Roteiro afetivo para quem quer reouvir
Para revisitar a obra neste momento, uma sequência ajuda a perceber camadas de composição e arranjo. Comece pela delicadeza de “Paisagem da janela”. Siga a pulsação rítmica de “Nuvem Cigana”. Entre na harmonia expansiva de “Clube da Esquina nº 2”. Feche com “O Trem Azul”, notando o balanço entre melancolia e esperança.
Como participar com respeito e segurança
Eventos espontâneos em rua exigem cuidado coletivo. Em BH, bloqueios pontuais, como o realizado pela BHTrans no cruzamento de Divinópolis e Paraisópolis, ajudam a reduzir riscos. Moradores que colocam cadeiras e oferecem água se tornam parte da organização informal. Quem chega contribui evitando caixas de som extras, mantendo a circulação e recolhendo lixo.
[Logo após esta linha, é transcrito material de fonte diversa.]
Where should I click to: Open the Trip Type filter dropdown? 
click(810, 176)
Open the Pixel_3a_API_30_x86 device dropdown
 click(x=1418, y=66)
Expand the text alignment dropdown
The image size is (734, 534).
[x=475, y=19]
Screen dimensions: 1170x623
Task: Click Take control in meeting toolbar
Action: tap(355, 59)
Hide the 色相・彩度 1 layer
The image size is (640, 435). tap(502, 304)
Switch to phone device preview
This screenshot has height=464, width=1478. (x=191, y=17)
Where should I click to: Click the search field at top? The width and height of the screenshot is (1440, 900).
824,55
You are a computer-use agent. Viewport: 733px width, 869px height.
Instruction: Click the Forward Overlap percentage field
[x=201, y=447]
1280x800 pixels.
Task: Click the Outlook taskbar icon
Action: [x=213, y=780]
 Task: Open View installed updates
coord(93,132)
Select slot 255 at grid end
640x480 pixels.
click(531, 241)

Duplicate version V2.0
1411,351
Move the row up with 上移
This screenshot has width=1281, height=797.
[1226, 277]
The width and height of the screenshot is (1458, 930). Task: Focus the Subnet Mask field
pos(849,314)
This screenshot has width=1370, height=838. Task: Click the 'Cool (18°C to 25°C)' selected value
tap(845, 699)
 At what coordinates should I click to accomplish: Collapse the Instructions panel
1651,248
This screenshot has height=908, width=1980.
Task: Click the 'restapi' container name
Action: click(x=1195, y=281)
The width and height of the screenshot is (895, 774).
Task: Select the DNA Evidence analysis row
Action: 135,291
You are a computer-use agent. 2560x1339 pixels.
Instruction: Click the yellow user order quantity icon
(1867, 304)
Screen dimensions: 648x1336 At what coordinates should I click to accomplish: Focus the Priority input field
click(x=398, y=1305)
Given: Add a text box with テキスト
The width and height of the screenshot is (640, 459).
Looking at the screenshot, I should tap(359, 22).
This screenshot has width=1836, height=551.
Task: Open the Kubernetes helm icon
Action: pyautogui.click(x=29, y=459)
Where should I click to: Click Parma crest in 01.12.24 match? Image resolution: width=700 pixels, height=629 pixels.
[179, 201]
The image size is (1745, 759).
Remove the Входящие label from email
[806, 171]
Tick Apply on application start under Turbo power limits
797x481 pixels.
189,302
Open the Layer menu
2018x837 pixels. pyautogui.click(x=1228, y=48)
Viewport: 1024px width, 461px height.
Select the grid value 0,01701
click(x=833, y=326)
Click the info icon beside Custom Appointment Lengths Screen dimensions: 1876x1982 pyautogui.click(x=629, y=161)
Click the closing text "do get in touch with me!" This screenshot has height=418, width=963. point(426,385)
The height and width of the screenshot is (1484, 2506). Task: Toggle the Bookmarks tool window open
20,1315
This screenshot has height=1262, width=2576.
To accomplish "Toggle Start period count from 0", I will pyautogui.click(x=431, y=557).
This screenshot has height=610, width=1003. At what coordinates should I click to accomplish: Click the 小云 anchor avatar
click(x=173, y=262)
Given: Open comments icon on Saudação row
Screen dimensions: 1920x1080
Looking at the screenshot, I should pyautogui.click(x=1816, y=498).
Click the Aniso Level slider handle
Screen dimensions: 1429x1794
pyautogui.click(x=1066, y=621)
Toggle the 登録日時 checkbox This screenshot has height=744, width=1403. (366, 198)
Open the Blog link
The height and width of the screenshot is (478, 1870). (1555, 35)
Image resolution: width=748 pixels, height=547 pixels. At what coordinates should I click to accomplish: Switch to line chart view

- Chegue com antecedência para evitar aglomeração nos acessos.
- Leve vela em recipiente adequado para não danificar o piso.
- Priorize copos reutilizáveis e sacos para resíduos.
- Se for com crianças, combine pontos de encontro e marque telefones no braço.
Clube da Esquina, ontem e hoje
O movimento que nasceu em BH abraçou influências diversas e devolveu ao país uma ideia de modernidade afetiva. A despedida de Lô mostra que a obra segue viva porque acolhe quem chega. Gente que nunca viu Lô ao vivo sabe cantar as vozes cruzadas e os acordes abertos. Isso cria pertencimento. A rua reforçou a sensação de que, ao se juntar para cantar, o público também escreve a história.
Quando a multidão entoou “Quem sabe isso quer dizer amor”, a esquina pareceu caber dentro de um LP de 1972.
Para quem pretende levar a homenagem adiante, encontros em casas de bairro, saraus e rodas pequenas mantêm acesa a tradição de troca que marcou o Clube da Esquina. Organizar um repertório coletivo, alternar vozes e registrar tudo em áudio simples já cria memória. A simplicidade ajuda o gesto a permanecer e se repetir sem depender de grandes estruturas.